21 Kasım 2012 Çarşamba

kırmızı kazak erkeği...


Şimdi tam konuyu hatırlamam çok zor. Ama zaten bu tip durumları o kadar sık yaşıyorum ki, hangi birinden bahsedeyim bilemedim.  
Metafor dolu bir örnekle genelleyerek, şöyle kabaca izah etmeye çalışayım:
Bir masa etrafına çevrelenmiş oturuyoruz.  Bir sandalyenin üzerinde benim kırmızı kazağım asılı. Kazak, az önce de belirttiğim gibi benim ve benim olduğu kadar da kırmızı. Bu konuda en ufak bir şüphem yok. Masanın en heyecanlısı ve popüleri, ‘Bu yeşil kazağa da bayılıyorum. Bunun esas en kalitelisi bilmem ne mağazasında satılıyor. Aslında kumaşı da şuradan ithal ediliyor bıdı bıdı dıv dıv…’ diye anlatmaya başlıyor. Üçüncü kere belirtmekte fayda görüyorum: Kazak benim ve kırmızı! İşte ben, böyle durumlarda kazağımın kırmızılığını savunamıyorum çoğu zaman.  Denediğimde de yüzüm, kazağımdan daha kırmızı oluyor.

========

Kırmızı kazak yazısına göre anlatıcı kazağının kırmızılığını savunmayı denediğinde ne oluyor? Bu satırlar başka bir kaynaktan alınmıştır.

(Hedef işaretleme verisi)
========

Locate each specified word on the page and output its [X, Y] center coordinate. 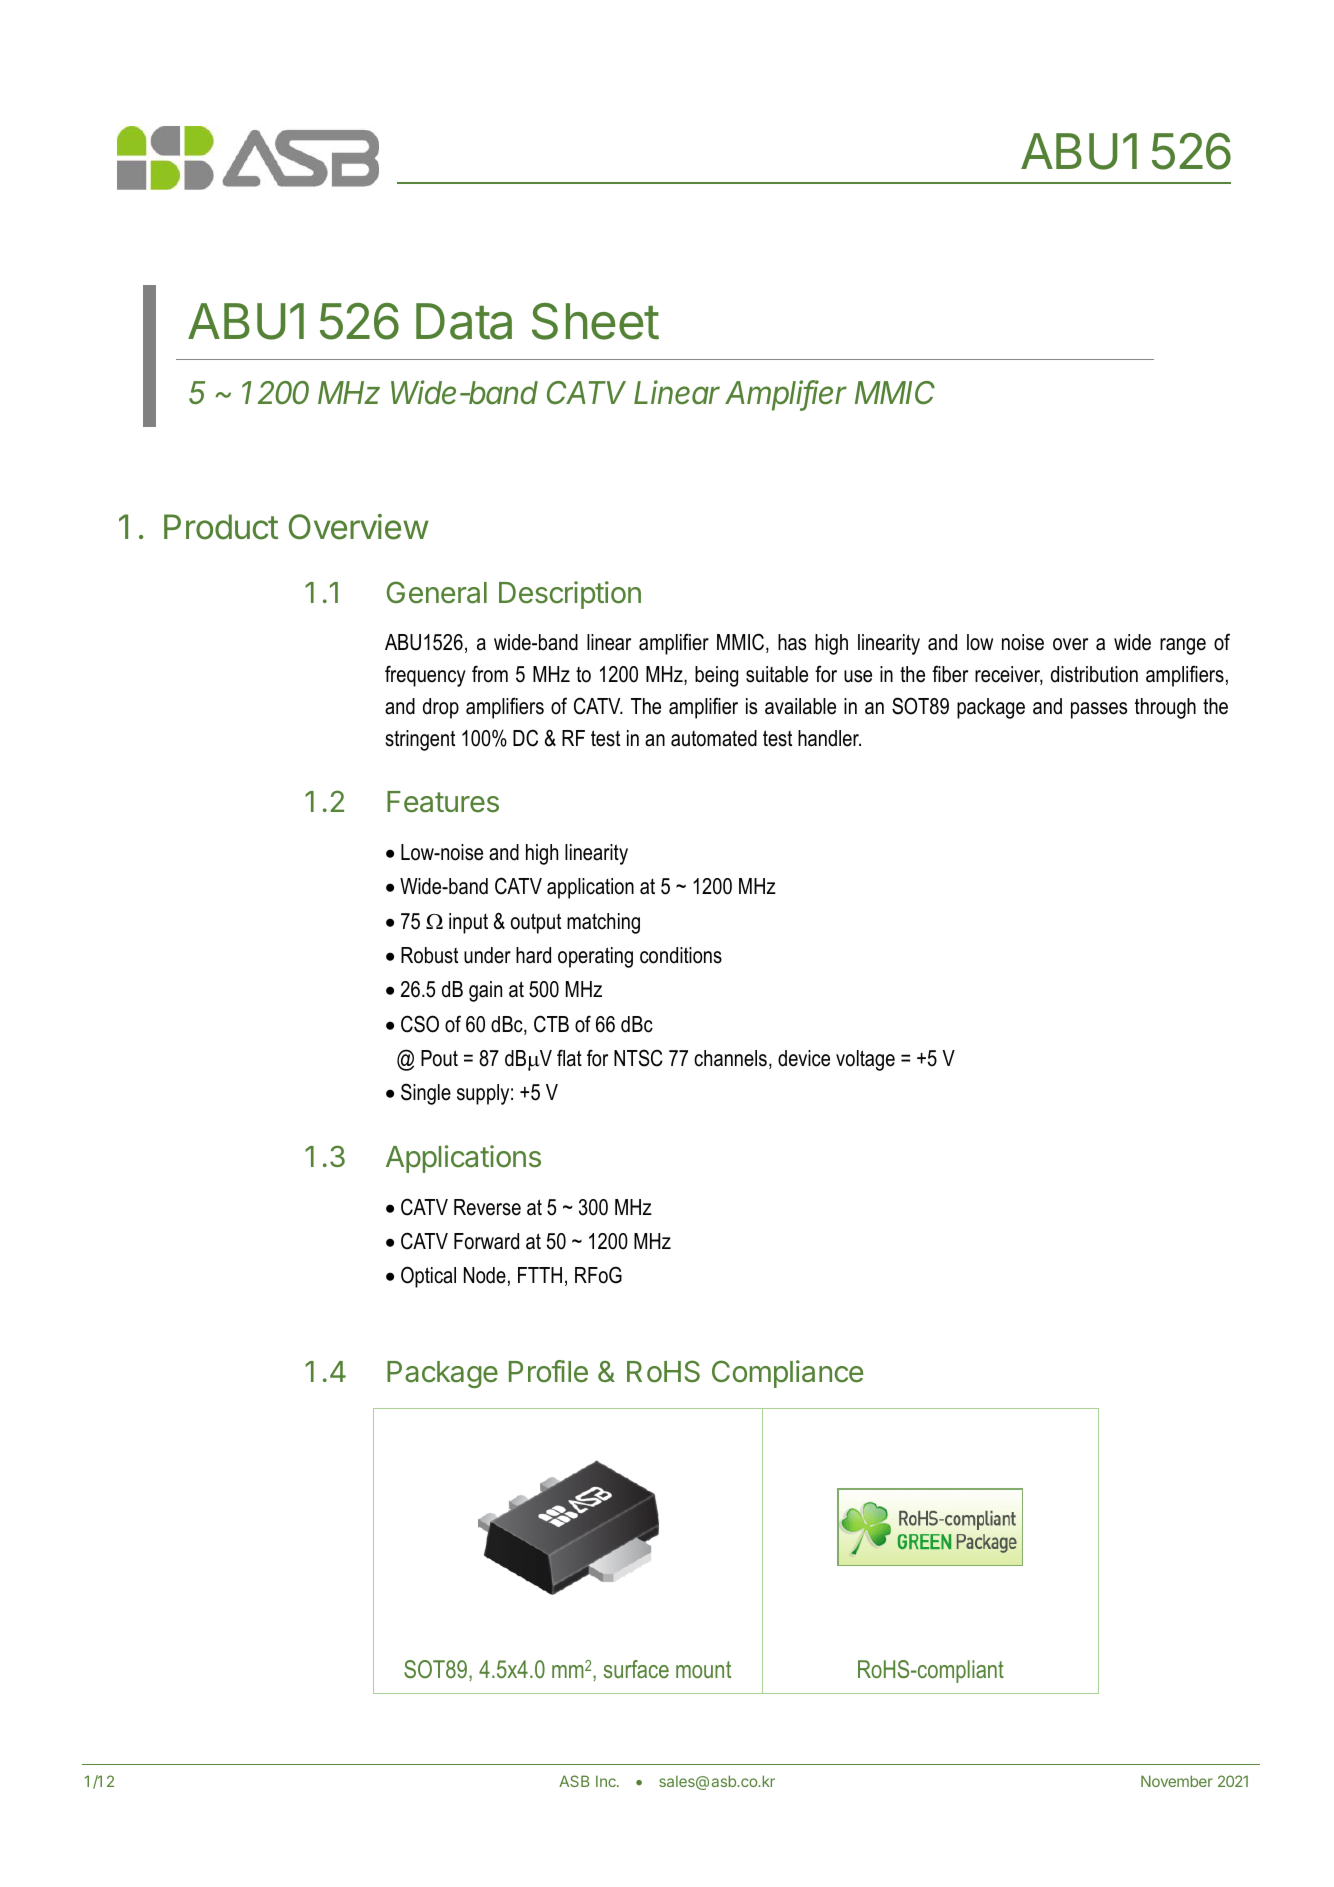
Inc [607, 1781]
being [716, 676]
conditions [681, 955]
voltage [865, 1060]
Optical [428, 1277]
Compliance [787, 1374]
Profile [548, 1371]
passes [1099, 710]
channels [730, 1058]
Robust [429, 955]
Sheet [595, 321]
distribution [1094, 674]
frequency [425, 676]
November [1177, 1781]
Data [464, 321]
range [1183, 646]
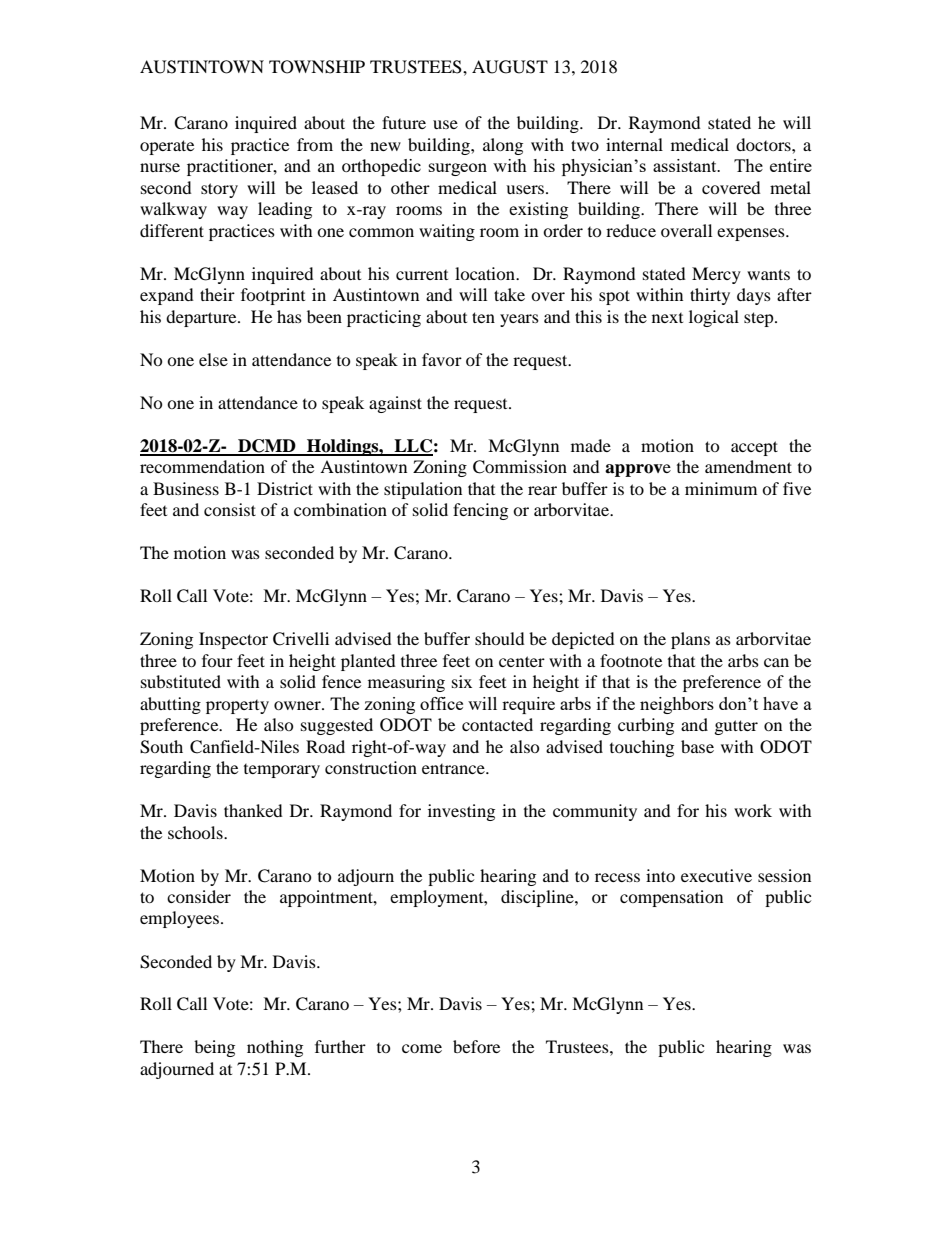  What do you see at coordinates (736, 727) in the page?
I see `gutter` at bounding box center [736, 727].
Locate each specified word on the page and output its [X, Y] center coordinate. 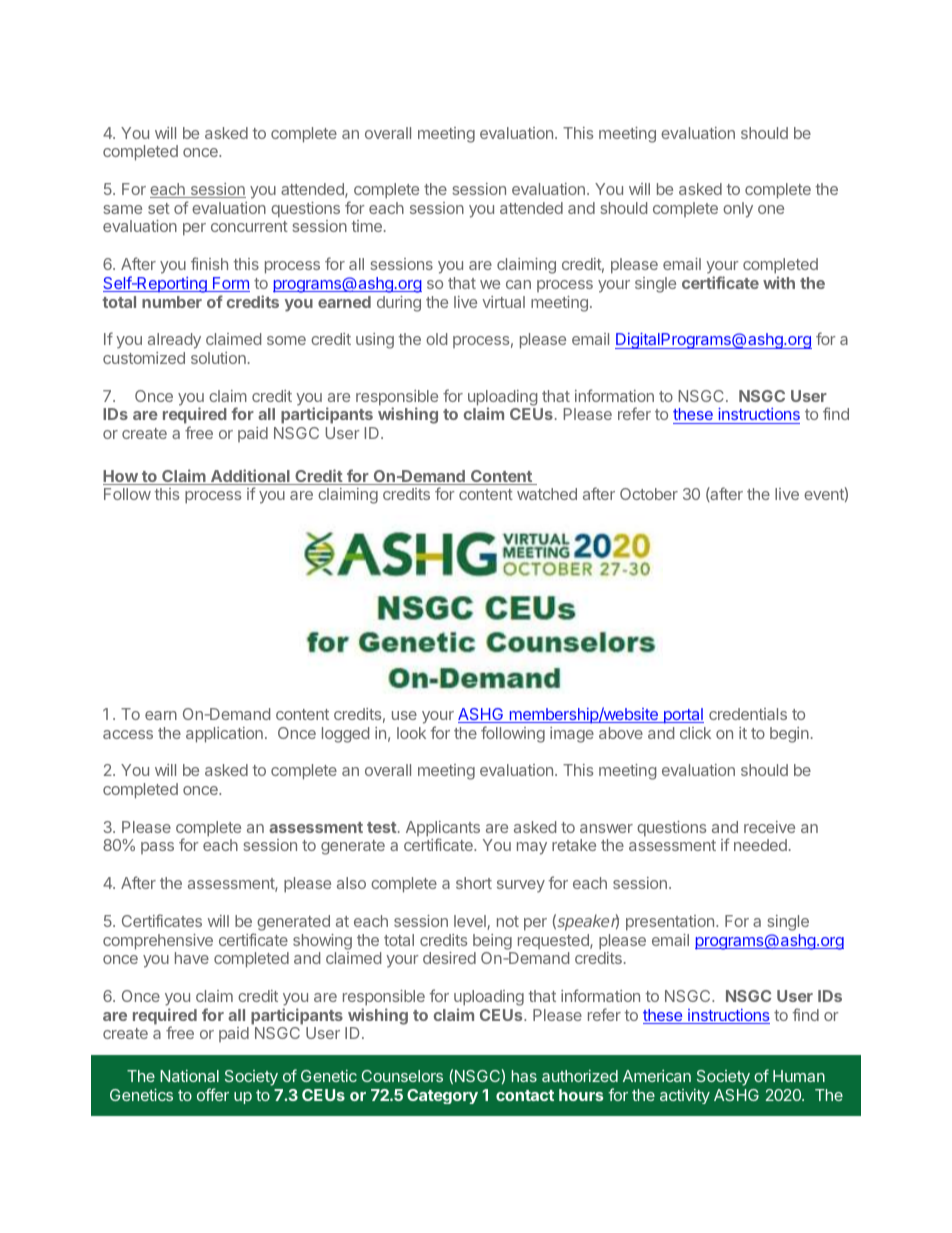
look [411, 733]
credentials [748, 714]
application [224, 735]
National [189, 1076]
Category [442, 1096]
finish [209, 263]
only [738, 210]
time [366, 226]
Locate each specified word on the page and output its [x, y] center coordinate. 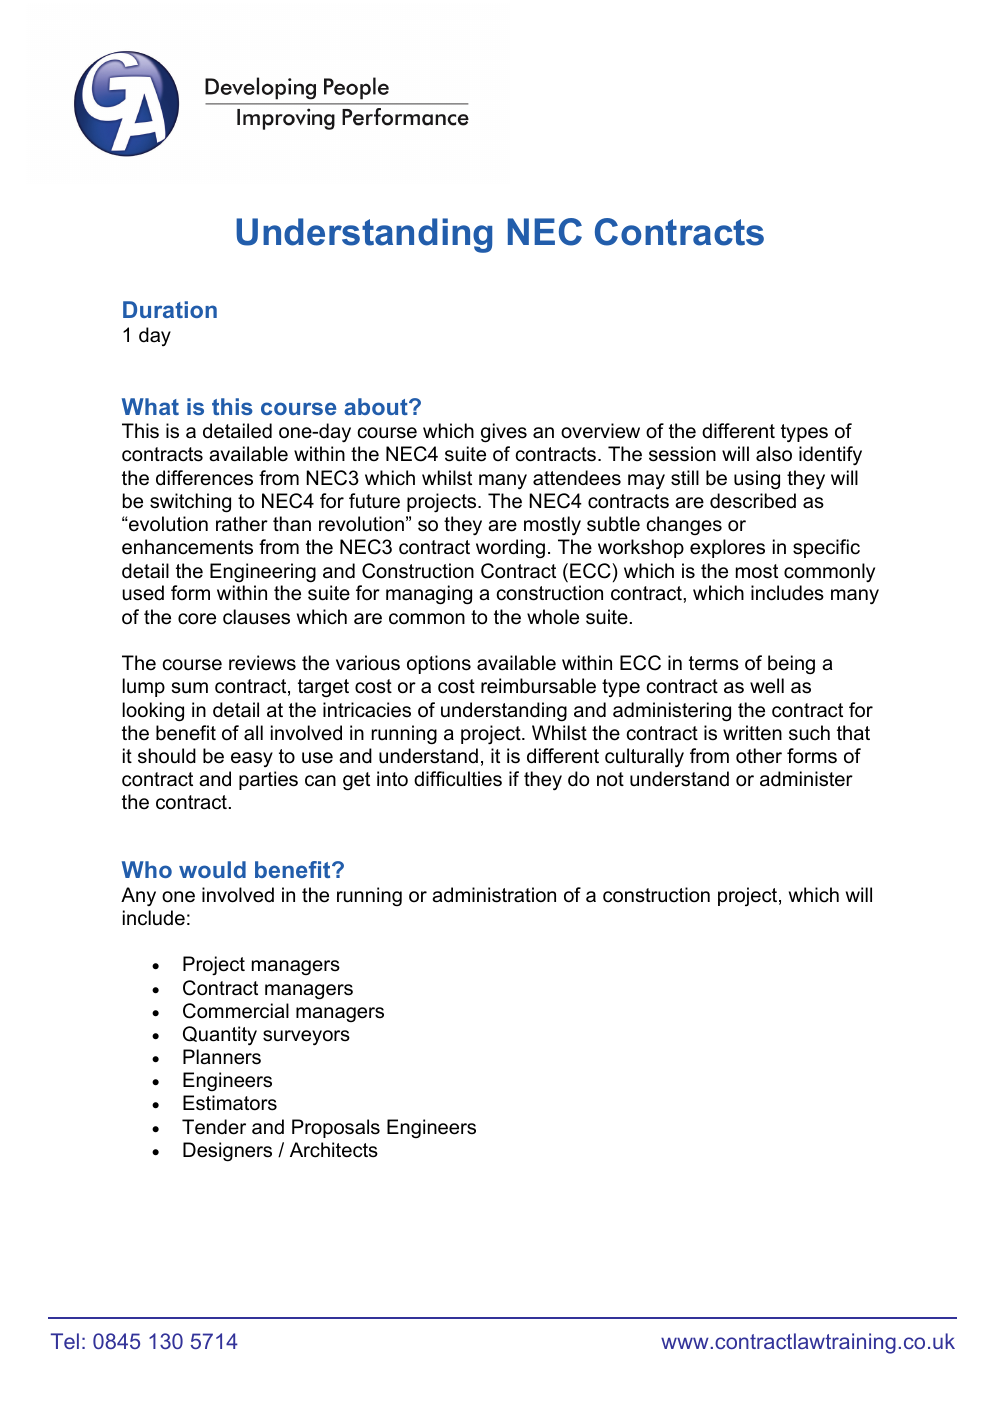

========

Çıktı: Yüzü kazağından daha kırmızı oluyor.